FOUNDATION FOR NATIONAL RENEWAL

Crafting a Model Constitution

TASK 27 - INDIGENOUS PEOPLE

This seems to be a particularly appropriate time to look at the place of Australia’s indigenous people in the Constitution. It is a time of transition in the operations of the Aboriginal and Torres Strait Islander Commission (ATSIC) - the elected, taxpayer-funded indigenous organisation that has had prime responsibility for administering programs in this area. It is also a time when the entire thrust of government policy in this area for the last two or three decades is being seriously questioned.

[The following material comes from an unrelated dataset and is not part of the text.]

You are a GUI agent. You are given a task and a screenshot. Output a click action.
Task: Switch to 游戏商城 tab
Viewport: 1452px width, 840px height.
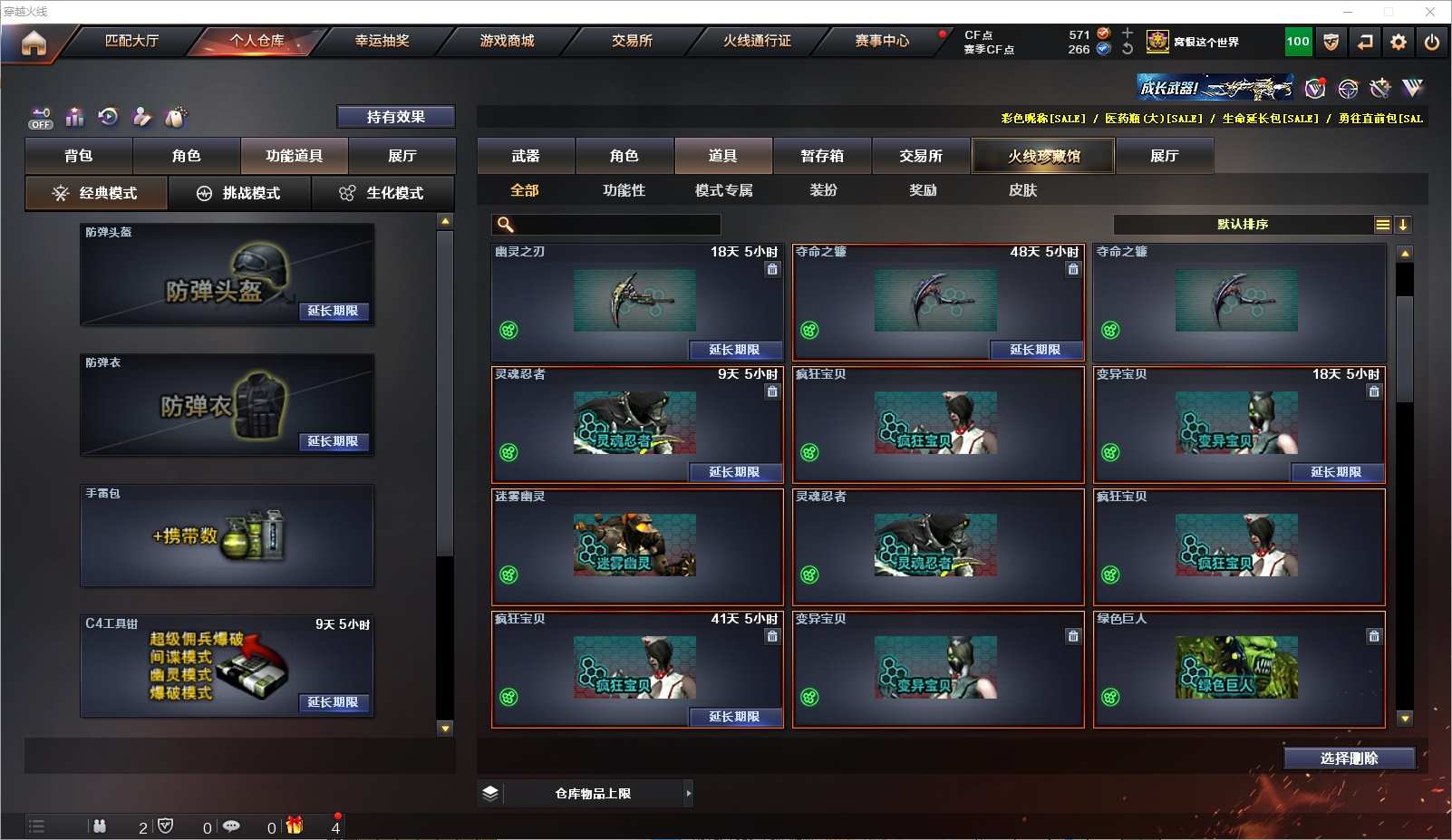click(507, 41)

We don’t need to be reminded of the terrible situation in which many Aboriginal Australians find themselves, particularly those living in remote communities, where the term “traditional” is often used quite incorrectly. The newspapers and TV are full of bad news stories about alcohol-fuelled violence, serious health problems, low life expectancy, chronic unemployment, apparent corruption and nepotism in publicly-funded Aboriginal organisations, and in general, the expenditure of large amounts of taxpayers’ money with little resultant benefit for most indigenous people.

Where do the solutions lie? In legislation, in policy change, in increasing or decreasing government funding, or changing the way funding is administered? In continuing the current policy of treating indigenous people differently, or in insisting that all Australians receive equal treatment? Or perhaps we could ask that Aborigines choose whether they want to live in a traditional way, or integrate into the wider society and share in its benefits, instead of trying to have it both ways. Most importantly for us, does constitutional change offer any hope?

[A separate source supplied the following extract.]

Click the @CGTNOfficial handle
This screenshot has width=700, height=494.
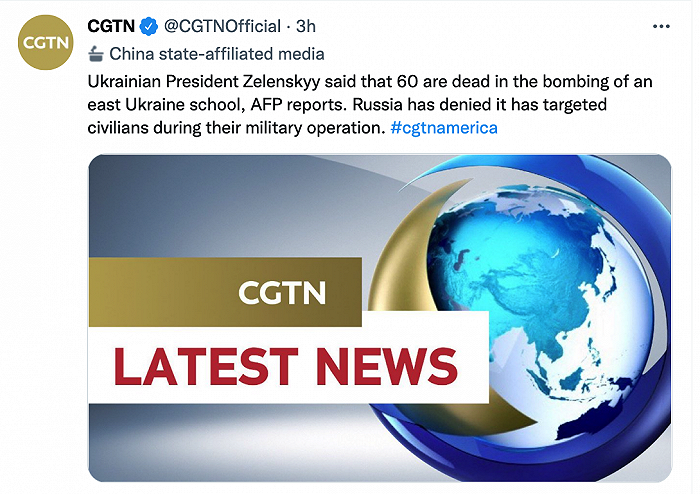(x=215, y=25)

In this Task, we will look at four issues and ask whether our Model Constitution should say anything about them:

Native Title

Symbolically, the decision of the High Court in 1992 in the Mabo case was a watershed in our history, though in terms of its actual effects on the lives of Aboriginal people, its importance has perhaps been over-rated. The High Court ruled that in a particular part of the Torres Strait, indigenous people enjoyed common-law rights over the land, amounting to a form of ownership. The principle has since been extended by legislation to all parts of Australia in which certain criteria are met.

Current native title law in Australia is a confusing mixture of the common law (on which the High Court decision rested) and the statute laws of the Commonwealth and the 8 states and territories. The National Native Title Tribunal seems to have done a reasonable job of coordinating the whole thing and commencing the long task of determining whether Native Title exists over some large areas of the country.

A few important points about Native Title, as currently recognised in Australian law:

Detailed information on Native Title and the current status of the process can be found at the website of the National Native Title Tribunal, at www.nntt.gov.au. It is interesting to note that as at 30 June 2003, 609 claims had been submitted, 474 had been accepted for registration (that is, the Tribunal thought they might have some chance), but only 46 cases had actually been finalised. Of these, 31 were successful.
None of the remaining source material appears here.